- **Working data**:
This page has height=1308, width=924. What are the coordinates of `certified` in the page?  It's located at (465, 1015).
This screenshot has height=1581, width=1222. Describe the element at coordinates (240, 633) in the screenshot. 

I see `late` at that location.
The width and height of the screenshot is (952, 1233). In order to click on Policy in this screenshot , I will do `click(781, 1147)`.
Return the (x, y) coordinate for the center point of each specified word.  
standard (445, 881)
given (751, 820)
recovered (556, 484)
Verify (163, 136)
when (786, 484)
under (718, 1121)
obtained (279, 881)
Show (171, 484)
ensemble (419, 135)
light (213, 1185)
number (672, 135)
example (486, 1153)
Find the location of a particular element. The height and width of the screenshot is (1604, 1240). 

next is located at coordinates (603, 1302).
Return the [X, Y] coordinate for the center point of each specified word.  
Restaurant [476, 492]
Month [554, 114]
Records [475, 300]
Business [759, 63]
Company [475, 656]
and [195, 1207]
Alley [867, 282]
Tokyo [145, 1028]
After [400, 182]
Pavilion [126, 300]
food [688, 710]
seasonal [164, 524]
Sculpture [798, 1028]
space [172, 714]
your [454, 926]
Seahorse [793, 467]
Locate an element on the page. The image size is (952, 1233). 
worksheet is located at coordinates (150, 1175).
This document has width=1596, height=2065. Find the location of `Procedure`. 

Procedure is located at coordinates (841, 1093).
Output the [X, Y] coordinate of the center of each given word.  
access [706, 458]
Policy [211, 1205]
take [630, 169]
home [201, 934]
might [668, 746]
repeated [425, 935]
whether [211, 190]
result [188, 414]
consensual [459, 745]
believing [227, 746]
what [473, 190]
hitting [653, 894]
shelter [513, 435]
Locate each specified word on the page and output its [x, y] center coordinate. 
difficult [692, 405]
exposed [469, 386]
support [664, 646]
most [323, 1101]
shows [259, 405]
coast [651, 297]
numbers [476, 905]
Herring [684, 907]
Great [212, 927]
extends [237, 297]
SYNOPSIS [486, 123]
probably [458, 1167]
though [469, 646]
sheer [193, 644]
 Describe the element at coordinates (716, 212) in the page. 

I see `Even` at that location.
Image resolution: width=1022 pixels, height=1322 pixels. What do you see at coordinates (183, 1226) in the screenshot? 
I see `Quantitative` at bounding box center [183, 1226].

- **Goal**: Copy out all the items above, replacing every "screenshot" with "view" and leaving everything else unchanged.

- **Written reply**:
This page has height=1308, width=924. What are the coordinates of `certified` in the page?  It's located at (465, 1015).
This view has height=1581, width=1222. Describe the element at coordinates (240, 633) in the view. 

I see `late` at that location.
The width and height of the view is (952, 1233). In order to click on Policy in this view , I will do `click(781, 1147)`.
Return the (x, y) coordinate for the center point of each specified word.  
standard (445, 881)
given (751, 820)
recovered (556, 484)
Verify (163, 136)
when (786, 484)
under (718, 1121)
obtained (279, 881)
Show (171, 484)
ensemble (419, 135)
light (213, 1185)
number (672, 135)
example (486, 1153)
Find the location of a particular element. The height and width of the view is (1604, 1240). 

next is located at coordinates (603, 1302).
Return the [X, Y] coordinate for the center point of each specified word.  
Restaurant [476, 492]
Month [554, 114]
Records [475, 300]
Business [759, 63]
Company [475, 656]
and [195, 1207]
Alley [867, 282]
Tokyo [145, 1028]
After [400, 182]
Pavilion [126, 300]
food [688, 710]
seasonal [164, 524]
Sculpture [798, 1028]
space [172, 714]
your [454, 926]
Seahorse [793, 467]
Locate an element on the page. The image size is (952, 1233). 
worksheet is located at coordinates (150, 1175).
This document has width=1596, height=2065. Find the location of `Procedure`. 

Procedure is located at coordinates (841, 1093).
Output the [X, Y] coordinate of the center of each given word.  
access [706, 458]
Policy [211, 1205]
take [630, 169]
home [201, 934]
might [668, 746]
repeated [425, 935]
whether [211, 190]
result [188, 414]
consensual [459, 745]
believing [227, 746]
what [473, 190]
hitting [653, 894]
shelter [513, 435]
Locate each specified word on the page and output its [x, y] center coordinate. 
difficult [692, 405]
exposed [469, 386]
support [664, 646]
most [323, 1101]
shows [259, 405]
coast [651, 297]
numbers [476, 905]
Herring [684, 907]
Great [212, 927]
extends [237, 297]
SYNOPSIS [486, 123]
probably [458, 1167]
though [469, 646]
sheer [193, 644]
 Describe the element at coordinates (716, 212) in the page. 

I see `Even` at that location.
Image resolution: width=1022 pixels, height=1322 pixels. What do you see at coordinates (183, 1226) in the view? 
I see `Quantitative` at bounding box center [183, 1226].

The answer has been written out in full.